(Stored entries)
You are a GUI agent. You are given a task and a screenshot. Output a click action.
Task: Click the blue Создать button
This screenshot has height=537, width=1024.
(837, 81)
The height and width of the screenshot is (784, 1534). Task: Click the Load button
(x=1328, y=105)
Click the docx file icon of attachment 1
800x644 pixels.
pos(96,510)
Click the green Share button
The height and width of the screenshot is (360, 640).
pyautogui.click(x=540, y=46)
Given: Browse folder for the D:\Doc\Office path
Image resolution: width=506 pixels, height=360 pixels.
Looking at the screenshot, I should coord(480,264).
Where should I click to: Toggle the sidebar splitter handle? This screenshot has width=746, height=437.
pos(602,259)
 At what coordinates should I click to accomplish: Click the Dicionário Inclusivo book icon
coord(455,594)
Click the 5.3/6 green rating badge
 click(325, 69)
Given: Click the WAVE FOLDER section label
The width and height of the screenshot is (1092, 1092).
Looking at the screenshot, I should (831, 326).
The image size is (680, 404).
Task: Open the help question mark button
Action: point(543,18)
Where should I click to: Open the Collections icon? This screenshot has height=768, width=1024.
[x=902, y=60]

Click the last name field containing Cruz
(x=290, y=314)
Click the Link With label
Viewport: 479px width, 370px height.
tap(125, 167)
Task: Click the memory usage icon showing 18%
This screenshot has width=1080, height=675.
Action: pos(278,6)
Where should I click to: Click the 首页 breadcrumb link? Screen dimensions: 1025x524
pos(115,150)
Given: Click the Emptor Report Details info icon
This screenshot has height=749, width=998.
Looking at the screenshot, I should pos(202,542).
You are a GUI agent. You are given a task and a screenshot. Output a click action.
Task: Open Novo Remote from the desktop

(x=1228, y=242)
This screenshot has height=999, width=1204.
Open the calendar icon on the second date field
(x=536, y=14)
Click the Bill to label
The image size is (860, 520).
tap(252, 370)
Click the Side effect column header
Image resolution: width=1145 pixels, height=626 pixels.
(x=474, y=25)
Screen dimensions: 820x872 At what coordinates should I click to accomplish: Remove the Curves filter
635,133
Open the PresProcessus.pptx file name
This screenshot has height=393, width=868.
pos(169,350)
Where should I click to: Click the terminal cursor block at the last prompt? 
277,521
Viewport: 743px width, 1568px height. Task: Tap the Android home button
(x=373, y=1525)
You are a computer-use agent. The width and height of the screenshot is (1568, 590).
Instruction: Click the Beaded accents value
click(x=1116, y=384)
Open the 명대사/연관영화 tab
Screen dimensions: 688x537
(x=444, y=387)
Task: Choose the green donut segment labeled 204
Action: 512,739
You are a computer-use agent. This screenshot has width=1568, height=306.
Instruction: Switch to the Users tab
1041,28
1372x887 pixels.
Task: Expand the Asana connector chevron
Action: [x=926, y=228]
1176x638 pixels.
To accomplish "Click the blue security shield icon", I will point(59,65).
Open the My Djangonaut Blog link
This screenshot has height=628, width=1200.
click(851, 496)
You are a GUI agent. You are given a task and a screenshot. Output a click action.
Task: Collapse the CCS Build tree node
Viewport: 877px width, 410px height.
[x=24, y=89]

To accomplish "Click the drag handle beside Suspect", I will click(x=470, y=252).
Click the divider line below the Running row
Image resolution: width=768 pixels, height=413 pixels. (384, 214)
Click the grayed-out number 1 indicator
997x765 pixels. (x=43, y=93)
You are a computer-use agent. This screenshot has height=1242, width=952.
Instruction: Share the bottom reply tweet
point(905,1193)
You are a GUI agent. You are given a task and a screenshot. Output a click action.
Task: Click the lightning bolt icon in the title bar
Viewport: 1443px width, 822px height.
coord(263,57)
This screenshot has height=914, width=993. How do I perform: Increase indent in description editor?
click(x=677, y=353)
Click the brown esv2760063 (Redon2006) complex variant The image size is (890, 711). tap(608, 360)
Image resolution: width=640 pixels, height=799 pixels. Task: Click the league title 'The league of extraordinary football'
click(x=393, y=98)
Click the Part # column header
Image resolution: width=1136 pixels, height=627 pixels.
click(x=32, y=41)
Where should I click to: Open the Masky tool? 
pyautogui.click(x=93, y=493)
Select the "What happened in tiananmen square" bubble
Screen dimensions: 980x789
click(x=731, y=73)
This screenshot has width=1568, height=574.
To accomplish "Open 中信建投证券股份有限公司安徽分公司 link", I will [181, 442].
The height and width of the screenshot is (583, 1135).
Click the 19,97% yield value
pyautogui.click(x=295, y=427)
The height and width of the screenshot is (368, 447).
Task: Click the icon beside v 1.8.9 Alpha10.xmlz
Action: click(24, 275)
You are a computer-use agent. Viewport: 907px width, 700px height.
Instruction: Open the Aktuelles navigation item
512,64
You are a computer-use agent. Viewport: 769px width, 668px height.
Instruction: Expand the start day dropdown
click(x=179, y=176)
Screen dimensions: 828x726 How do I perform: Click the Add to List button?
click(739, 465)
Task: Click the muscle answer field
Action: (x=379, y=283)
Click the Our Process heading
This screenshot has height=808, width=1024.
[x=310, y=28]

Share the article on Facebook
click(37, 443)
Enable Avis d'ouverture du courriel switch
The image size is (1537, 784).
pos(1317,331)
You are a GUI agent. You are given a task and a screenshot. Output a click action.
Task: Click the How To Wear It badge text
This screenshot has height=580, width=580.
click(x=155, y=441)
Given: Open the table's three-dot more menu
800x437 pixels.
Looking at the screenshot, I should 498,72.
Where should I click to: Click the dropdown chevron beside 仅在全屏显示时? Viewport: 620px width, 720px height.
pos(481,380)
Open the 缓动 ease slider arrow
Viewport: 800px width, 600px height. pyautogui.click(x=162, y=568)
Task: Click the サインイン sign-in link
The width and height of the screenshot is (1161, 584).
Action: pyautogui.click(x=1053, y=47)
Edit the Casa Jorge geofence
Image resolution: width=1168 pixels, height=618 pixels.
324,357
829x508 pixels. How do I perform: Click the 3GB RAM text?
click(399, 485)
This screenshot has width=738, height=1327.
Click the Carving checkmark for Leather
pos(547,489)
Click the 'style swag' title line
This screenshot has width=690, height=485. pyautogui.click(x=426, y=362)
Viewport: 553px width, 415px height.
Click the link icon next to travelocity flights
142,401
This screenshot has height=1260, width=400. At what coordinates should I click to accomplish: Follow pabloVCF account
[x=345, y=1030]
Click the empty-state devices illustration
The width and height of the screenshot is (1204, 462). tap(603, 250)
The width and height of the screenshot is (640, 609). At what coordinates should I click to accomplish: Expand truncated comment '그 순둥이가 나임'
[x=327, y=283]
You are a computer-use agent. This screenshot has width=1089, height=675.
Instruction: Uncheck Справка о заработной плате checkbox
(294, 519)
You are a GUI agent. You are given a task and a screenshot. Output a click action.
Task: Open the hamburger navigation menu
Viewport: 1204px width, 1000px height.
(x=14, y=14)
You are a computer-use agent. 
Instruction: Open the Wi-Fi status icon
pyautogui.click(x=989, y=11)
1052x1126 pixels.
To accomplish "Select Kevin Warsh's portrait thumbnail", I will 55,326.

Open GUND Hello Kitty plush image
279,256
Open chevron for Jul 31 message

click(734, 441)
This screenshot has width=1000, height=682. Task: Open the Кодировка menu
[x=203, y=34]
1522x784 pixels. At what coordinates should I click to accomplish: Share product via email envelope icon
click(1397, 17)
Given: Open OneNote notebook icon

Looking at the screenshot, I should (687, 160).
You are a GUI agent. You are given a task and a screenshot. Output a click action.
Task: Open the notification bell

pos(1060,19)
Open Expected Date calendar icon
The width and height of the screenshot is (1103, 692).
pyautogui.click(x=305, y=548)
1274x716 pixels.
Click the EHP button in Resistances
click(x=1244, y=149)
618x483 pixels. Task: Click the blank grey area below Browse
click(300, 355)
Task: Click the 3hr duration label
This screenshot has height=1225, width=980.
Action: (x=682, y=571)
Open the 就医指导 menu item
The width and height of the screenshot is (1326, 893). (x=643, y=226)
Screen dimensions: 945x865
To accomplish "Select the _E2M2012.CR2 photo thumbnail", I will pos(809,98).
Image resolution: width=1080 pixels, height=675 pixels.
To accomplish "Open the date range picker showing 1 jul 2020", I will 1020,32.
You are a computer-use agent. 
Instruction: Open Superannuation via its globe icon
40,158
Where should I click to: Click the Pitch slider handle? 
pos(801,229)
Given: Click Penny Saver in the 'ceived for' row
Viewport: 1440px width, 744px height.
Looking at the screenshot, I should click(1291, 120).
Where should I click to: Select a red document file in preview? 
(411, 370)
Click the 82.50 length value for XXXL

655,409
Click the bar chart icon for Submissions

## WORK REQUEST
Among the records above, a stretch begins at the line containing "Where should I click to: Open the Masky" and ends at the line containing "This screenshot has width=1568, height=574.". Restate that stretch word for word, and nothing else.

## REPLY
Where should I click to: Open the Masky tool? 
pyautogui.click(x=93, y=493)
Select the "What happened in tiananmen square" bubble
Screen dimensions: 980x789
click(x=731, y=73)
This screenshot has width=1568, height=574.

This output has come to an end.